### WHAT YOU SHOULD DO
The response should consist only of the lines from the one with "The height and width of the screenshot is (809, 1512)." to the end of the data below, copied exactly and without pictures.

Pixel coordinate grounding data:
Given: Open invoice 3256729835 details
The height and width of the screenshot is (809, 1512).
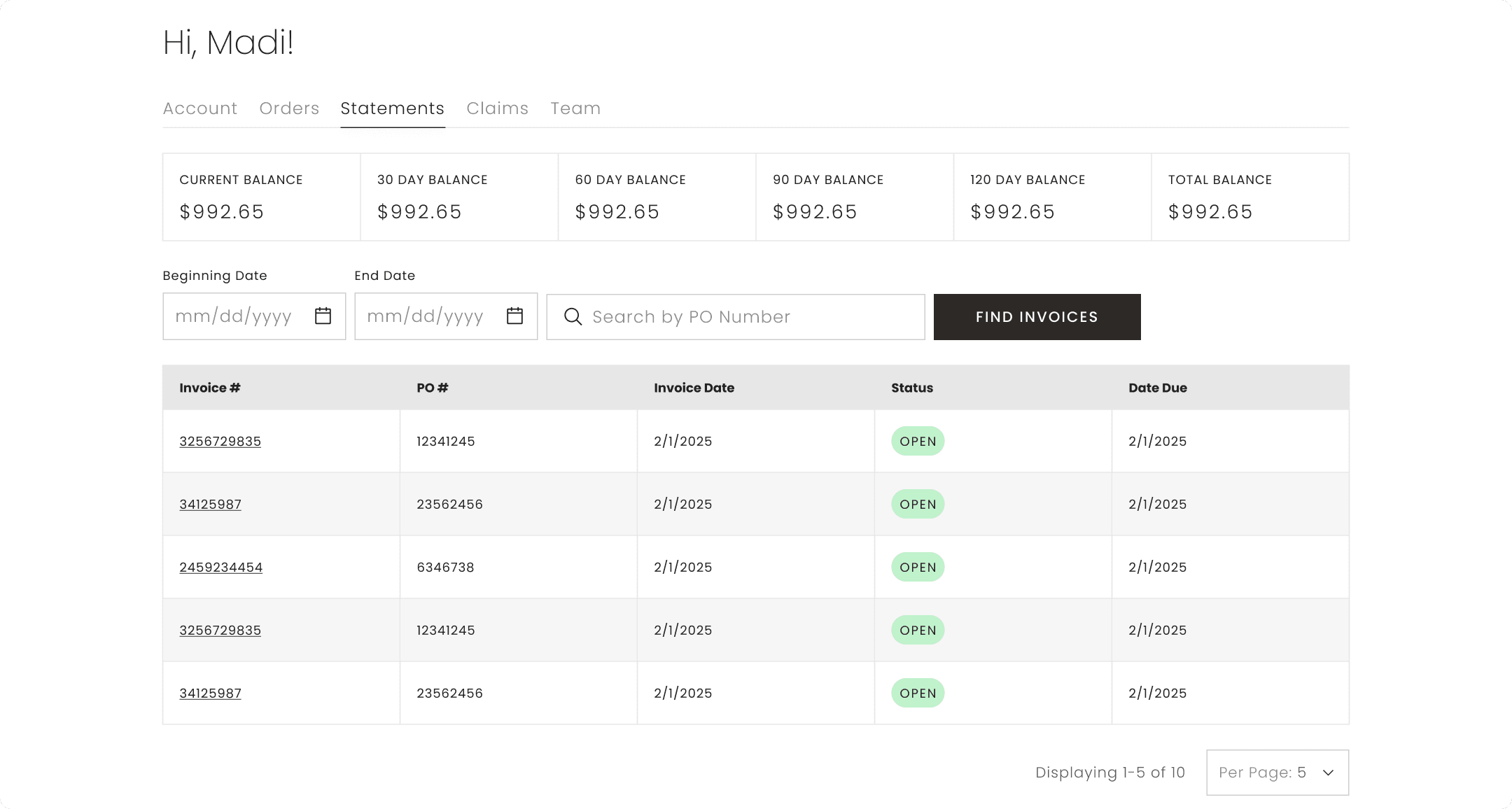Looking at the screenshot, I should coord(220,441).
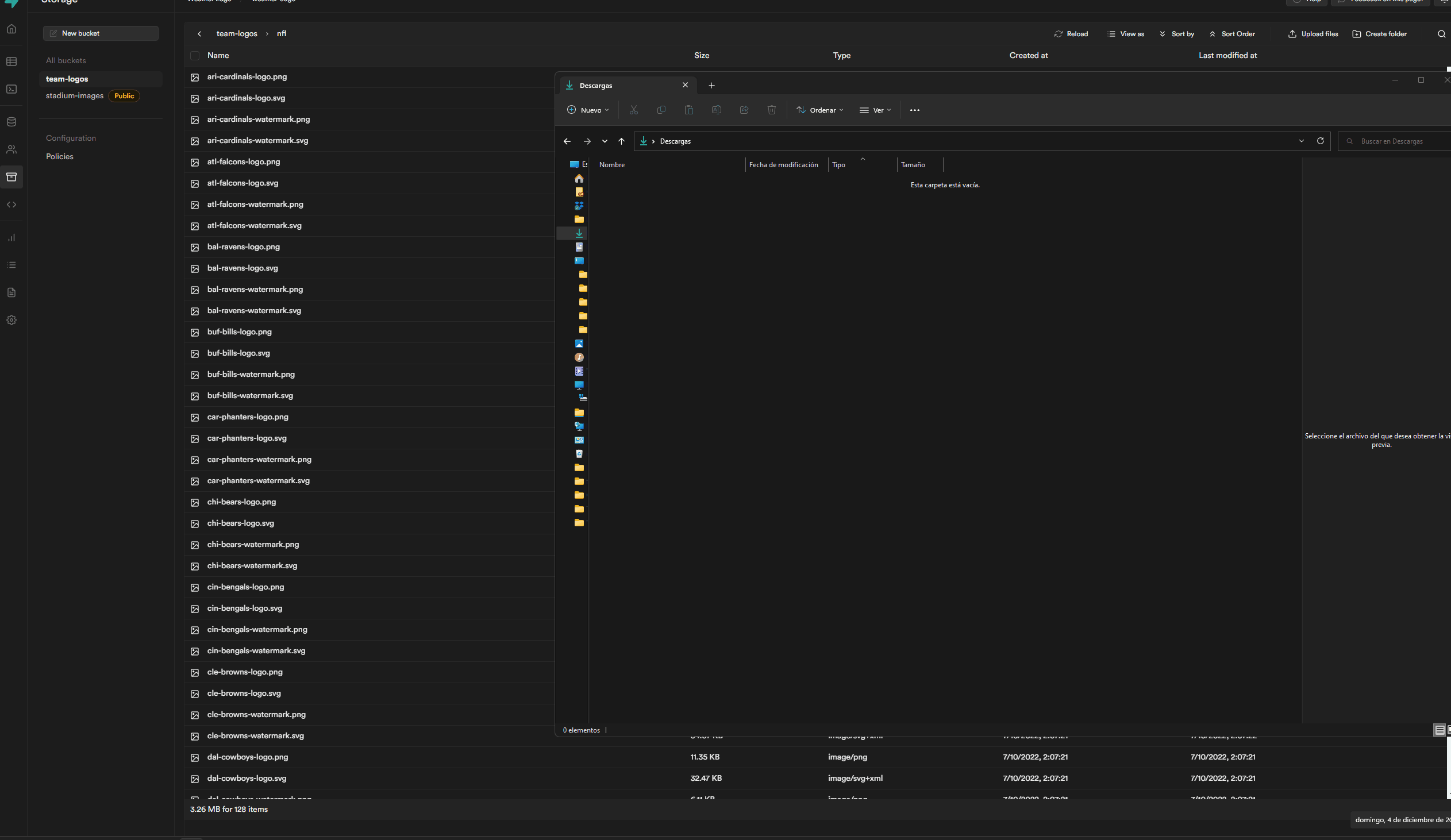The height and width of the screenshot is (840, 1451).
Task: Open the Authentication users icon in the sidebar
Action: coord(11,150)
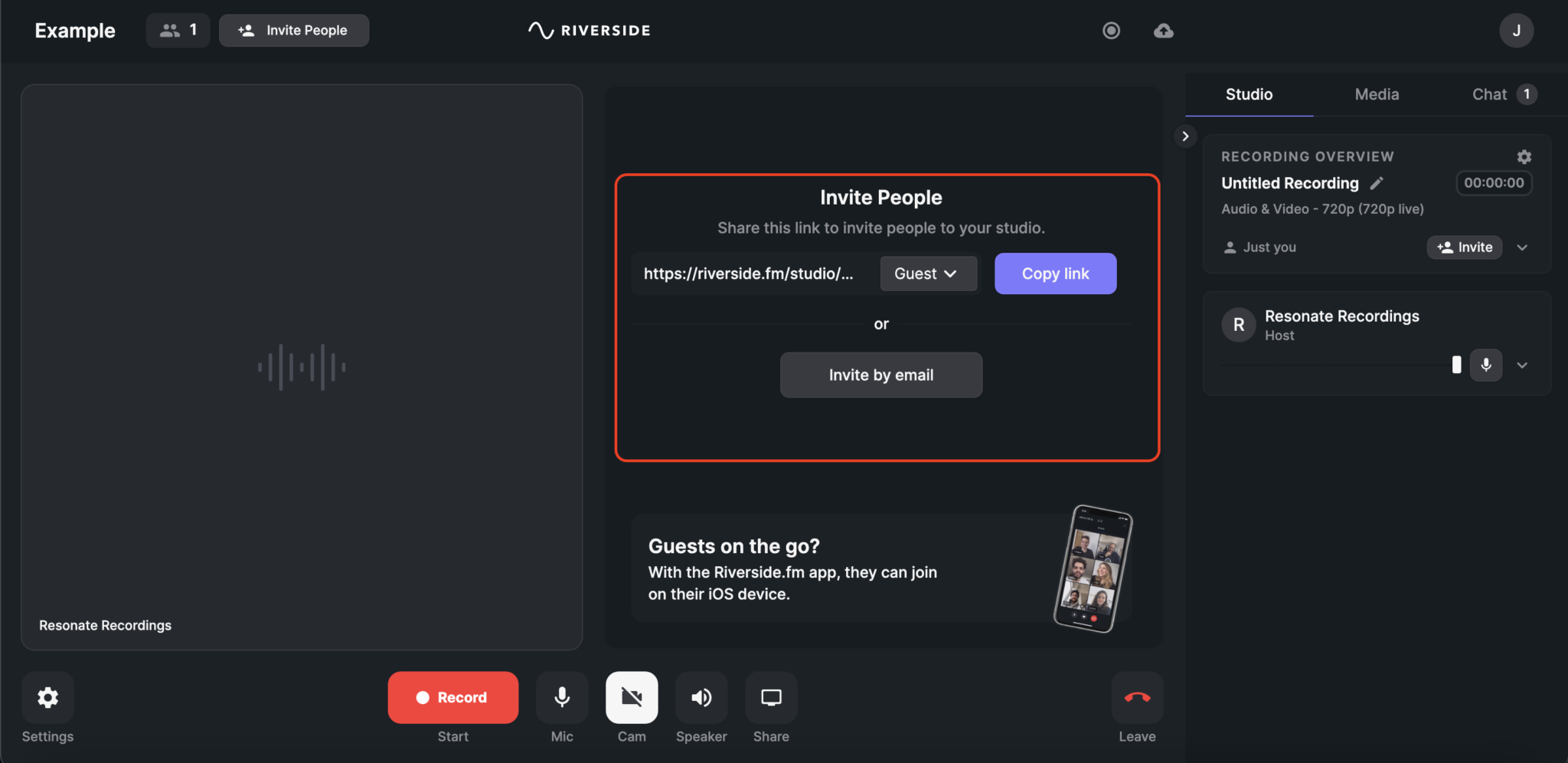Select the microphone icon under the host entry

coord(1486,365)
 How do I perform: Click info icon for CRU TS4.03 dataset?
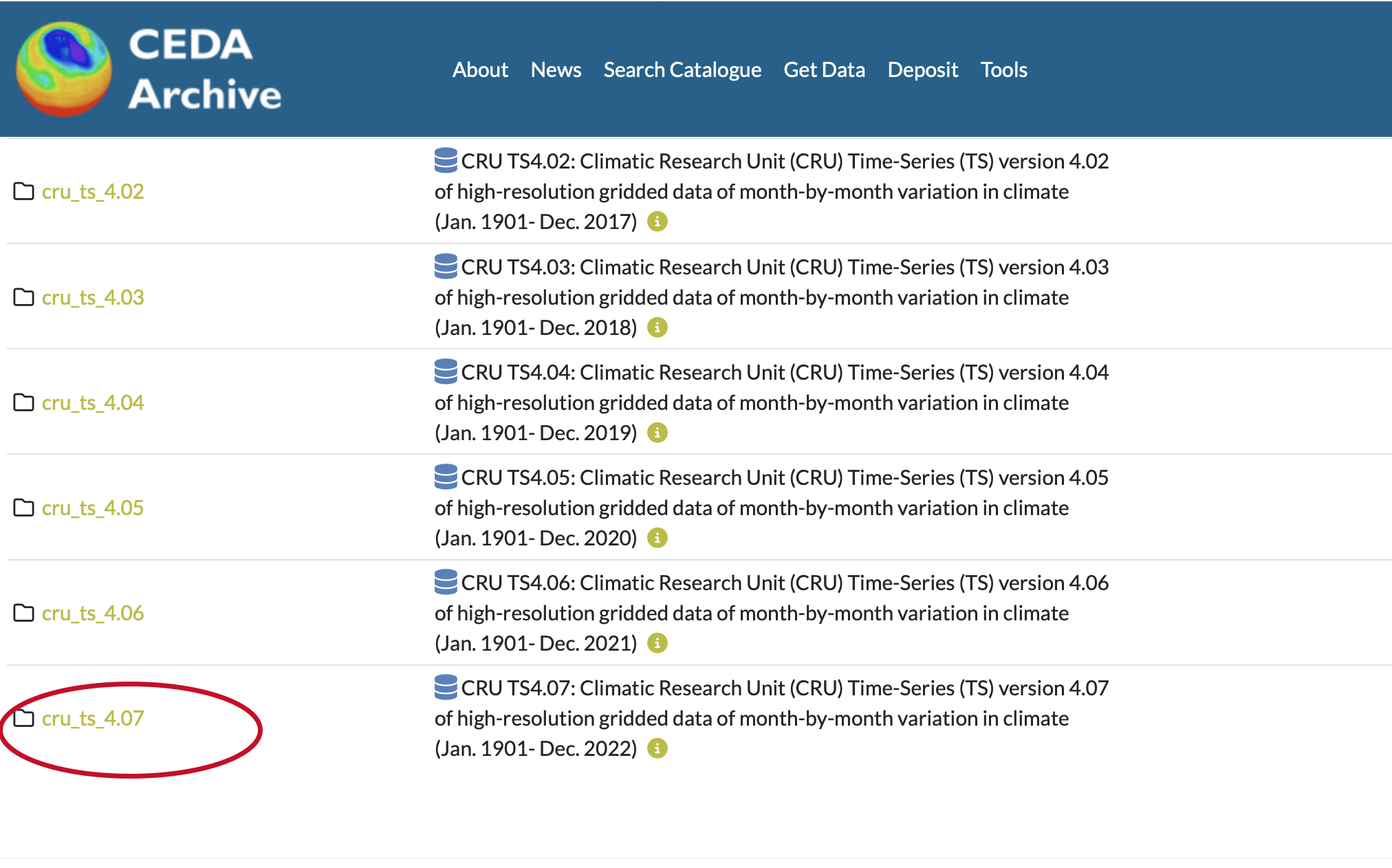[x=657, y=327]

### TASK SOLUTION
The height and width of the screenshot is (809, 1512).
Looking at the screenshot, I should coord(220,441).
The height and width of the screenshot is (840, 1451).
Task: Open the Authentication users icon in the sidebar
Action: coord(11,150)
Select the microphone icon under the host entry

coord(1486,365)
 How do I perform: Click info icon for CRU TS4.03 dataset?
[x=657, y=327]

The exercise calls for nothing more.